Pressed on whether the BMA would consider suspending strikes and entering talks, Prof Banfield said: "We haven't actually got a strike announced at this point in time.
"So, here is the time to get in the room and talk. It can be done rapidly."
Dispute 'Needs to be Brought to a Conclusion'
Also speaking to today, Professor Dame Helen Stokes-Lampard, chairwoman of the Academy of Medical Royal Colleges, urged both sides to show some flexibility and return to the negotiating table. She said that "patients are suffering" as the dispute continues.
"But also (in) this dispute, which nobody wants, the doctors are suffering too," she added.
"It needs to be brought to a conclusion, and before you can even start to have negotiations you have to have preliminary talks to set the parameters.

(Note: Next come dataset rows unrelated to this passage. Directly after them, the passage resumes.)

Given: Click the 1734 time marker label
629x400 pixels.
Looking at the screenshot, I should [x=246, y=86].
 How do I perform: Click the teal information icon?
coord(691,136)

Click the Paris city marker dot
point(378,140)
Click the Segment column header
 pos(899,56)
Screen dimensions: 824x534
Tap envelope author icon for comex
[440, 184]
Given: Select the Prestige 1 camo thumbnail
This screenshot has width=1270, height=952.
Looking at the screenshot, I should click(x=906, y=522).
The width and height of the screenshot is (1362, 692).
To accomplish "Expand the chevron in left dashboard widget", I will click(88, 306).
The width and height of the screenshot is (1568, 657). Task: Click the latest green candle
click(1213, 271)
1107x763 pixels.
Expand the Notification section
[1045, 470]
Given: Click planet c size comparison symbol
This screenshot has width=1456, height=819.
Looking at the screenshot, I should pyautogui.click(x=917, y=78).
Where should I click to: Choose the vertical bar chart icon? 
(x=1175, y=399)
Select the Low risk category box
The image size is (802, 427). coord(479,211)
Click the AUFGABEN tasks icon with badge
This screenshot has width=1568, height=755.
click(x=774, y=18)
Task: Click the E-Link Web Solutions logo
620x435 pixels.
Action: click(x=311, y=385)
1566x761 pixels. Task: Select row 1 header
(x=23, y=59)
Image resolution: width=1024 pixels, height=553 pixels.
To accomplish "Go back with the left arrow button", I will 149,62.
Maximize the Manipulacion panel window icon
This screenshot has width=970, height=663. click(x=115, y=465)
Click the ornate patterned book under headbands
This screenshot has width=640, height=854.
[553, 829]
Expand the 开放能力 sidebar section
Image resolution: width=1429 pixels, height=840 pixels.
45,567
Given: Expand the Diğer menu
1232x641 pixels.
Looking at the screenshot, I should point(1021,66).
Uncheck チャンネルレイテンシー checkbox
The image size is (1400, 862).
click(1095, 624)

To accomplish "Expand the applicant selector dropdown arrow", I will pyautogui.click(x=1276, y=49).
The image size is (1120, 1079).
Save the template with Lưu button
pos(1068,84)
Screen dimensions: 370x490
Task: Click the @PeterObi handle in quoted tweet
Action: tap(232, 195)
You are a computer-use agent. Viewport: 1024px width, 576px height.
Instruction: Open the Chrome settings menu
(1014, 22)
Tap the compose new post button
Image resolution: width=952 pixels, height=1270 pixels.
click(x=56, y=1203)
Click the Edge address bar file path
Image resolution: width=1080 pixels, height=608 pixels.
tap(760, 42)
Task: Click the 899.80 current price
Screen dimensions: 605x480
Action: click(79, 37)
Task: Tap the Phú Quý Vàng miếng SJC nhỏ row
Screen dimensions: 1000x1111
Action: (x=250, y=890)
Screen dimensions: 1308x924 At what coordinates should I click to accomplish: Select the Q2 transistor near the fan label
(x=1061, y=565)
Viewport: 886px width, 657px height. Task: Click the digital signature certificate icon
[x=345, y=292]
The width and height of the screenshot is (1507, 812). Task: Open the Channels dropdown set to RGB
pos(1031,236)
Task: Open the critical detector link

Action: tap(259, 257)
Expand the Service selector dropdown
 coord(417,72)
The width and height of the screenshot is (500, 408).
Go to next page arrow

"What worries us as an academy – and we are very much not a trade union, we are the membership body for doctors – is that there doesn't seem to be any preliminary talks about talks.
"We're urging some flexibility on both sides – the junior doctors committee (of the BMA) and of course the Department of Health and Social Care."
Prof Stokes-Lampard said it "doesn’t matter who or what" the third-party intermediary is, things just needed to move forward. Prof Stokes-Lampard said she was "gravely concerned" for patients who were missing procedures or facing delays and who were "in pain" or suffering.
She added: "We have the longest waiting lists in NHS history, for reasons we all understand – the pandemic compounded by over a decade of underinvestment in our service – and we have a body of junior doctors who are hurting.
"They are angry, they are frustrated and they are burnt out, and they are leaving our profession in droves. They need looking after."
She said doctors were balancing the dilemma of the "long-term harm" done to the NHS by chronic underfunding, with the "short-term harm" caused by the strikes.
She added: "What we do want is for both parties to make some flexibility, make some compromise.
"Come out of your entrenched positions. And please, please start talking. Whatever it takes to start talking, let’s do it, because this won’t be resolved without talks."
Further Nurses' Strikes Planned
The intervention by the academy came as health chiefs fear the prospect of unions including the BMA and RCN co-ordinating strikes or holding them in sequence, which would have a massive impact on the NHS.
Ambulance workers from Unite announced on Wednesday that they would walk out alongside nurses and teachers on May 2. An RCN nurse strike is already scheduled from April 30 to May 2 following a ballot which rejected a 5% pay deal.
Nearly 200,000 hospital appointments and procedures in England had to be rescheduled when tens of thousands of junior doctors staged a 96-hour strike in a dispute over pay between April 11 and 15.
That was on top of thousands of appointments already cancelled or delayed due to strikes by other unions, including the RCN. Analysis by the PA news agency shows some 483,085 hospital appointments and procedures in England have been rescheduled due to strike action since December.